Jennie is 60 and lives with a number of chronic, long-term conditions. She works with a health coach and said: “I get a phone call almost every week to see that I’m ok. There’s no waiting to see them and if I was ill I know they’d come out and it’s brilliant; really brilliant.”

So clearly a lot of truly innovative work has been delivered by some very creative, dedicated teams. More importantly, it is delivering results, including helping to reduce the pressure on busy GP and A&E services. It’s now time to inspire everyone else to do the same.

To continue to support these initiatives we have chosen 15 vanguards to provide a package of intensive support, built on the evidence base of the 2016 initiative Realising the Value and which will be provided through our own empowering people and communities team. Over the next year, these vanguards will meet regularly as part of a learning network, sharing their great ideas and innovations and supporting spread of best practice across the wider health and care system.

In the past, I think it would be fair to say that involving people and communities in health and care was seen as being the ‘icing on the cake’. It’s not. It needs to be the norm – something we do intuitively without giving it a second thought. The new care model vanguards have made great strides in making this a reality, but there is of course much more to do.

Samantha Jones

Samantha Jones is NHS England’s Director for New Models of Care.

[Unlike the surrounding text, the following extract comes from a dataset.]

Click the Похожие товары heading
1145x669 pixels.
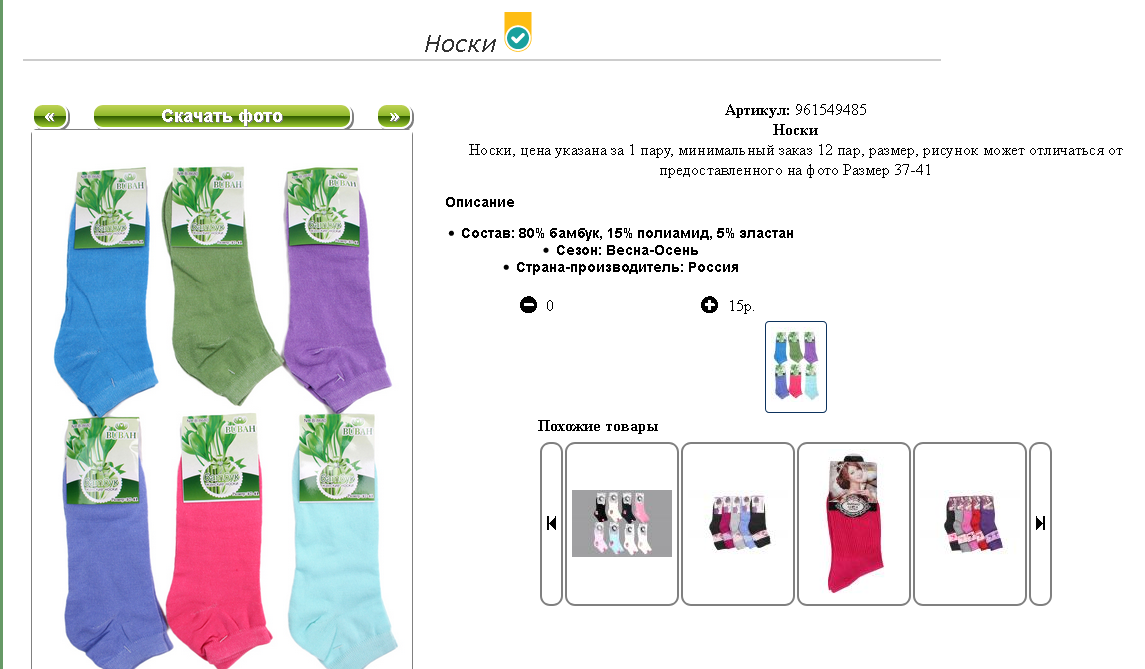pos(598,426)

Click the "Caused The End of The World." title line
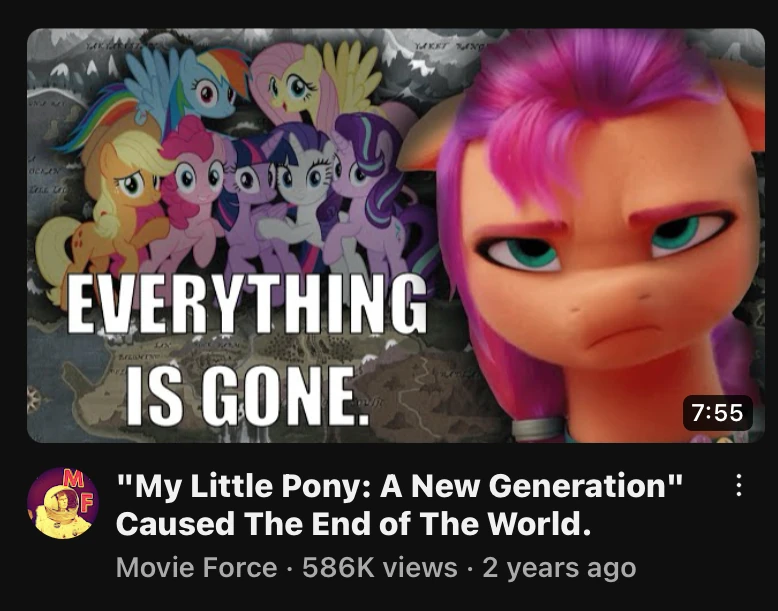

Samantha Jones was appointed as NHS England’s New Care Models Programme Director in January 2015 leading the implementation of new models of care as outlined in the NHS Five Year Forward View.

She started her NHS career as a paediatric and general nurse and was a national management trainee. Having worked in a variety of operational management roles, and in the national clinical governance support team, she became the Chief Executive of Epsom and St Helier Hospitals NHS Trust.

Following this, Samantha worked in the independent sector before she was appointed Chief Executive of West Hertfordshire Hospitals NHS Trust in February 2013.

In 2014 she was awarded Health Service Journal Chief Executive of the Year and the trust’s “Onion” was highly commended in the patient safety award.